Saturday, September 11, 2010

too much 'burban calls for self-assertion

Good morrow m'darlings,

I haven't written in such a grievously long time because I've been consumed with all the little tasks and concerns that go along with relocating. I've moved into a house with two of my friends, and we're slowly but surely settling into life in the straight-up 'burbs.

My internal compass has been slow to adjust to my new northwestern orientation, and sometimes I feel as though my personality is also taking its merry time catching up with me; it's hard to write when you don't feel like yourself. I sit and look around my room and wonder when its rightful owner will show up to oust me from my roost on her eggplant-and-robin's-egg bed. My essence has been supplanted somehow; I feel young, aimless, naive, boring... these are not good things to feel when in truth you are a passionate, interesting person who has recently celebrated a birthday. The worst thing is that I am unable to pinpoint the cause of this feeling. Even decor-wise, I can't solve the mystery of my missing person. Is she hiding in a different colour scheme? Would she feel more comfortable in a messy, haphazard living space? Has all my uncharacteristic laundering and organizing and cleaning caused her to fear that she too might be scrubbed away or hidden at the bottom of a deep drawer? I'm thinking yes to all of the above.

◇ ◇ ◇ ◇

* EXERCISES:
a: Repeat word for word the part of the blog post about moving to the suburbs that opens with the words containing "too much 'burban" and closes with "the straight-up 'burbs.".
b: In the blog post about moving to the suburbs, how many friends does the writer now share a house with?

* SOURCE DATA:

◇ ◇ ◇ ◇

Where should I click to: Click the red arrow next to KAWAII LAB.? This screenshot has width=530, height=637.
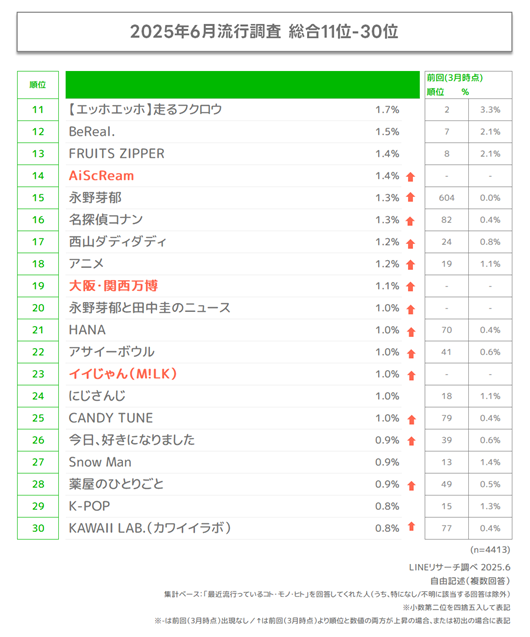pos(411,526)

◇ ◇ ◇ ◇

* IN RESPONSE:
a:
too much 'burban calls for self-assertion

Good morrow m'darlings,

I haven't written in such a grievously long time because I've been consumed with all the little tasks and concerns that go along with relocating. I've moved into a house with two of my friends, and we're slowly but surely settling into life in the straight-up 'burbs.

b: Two friends.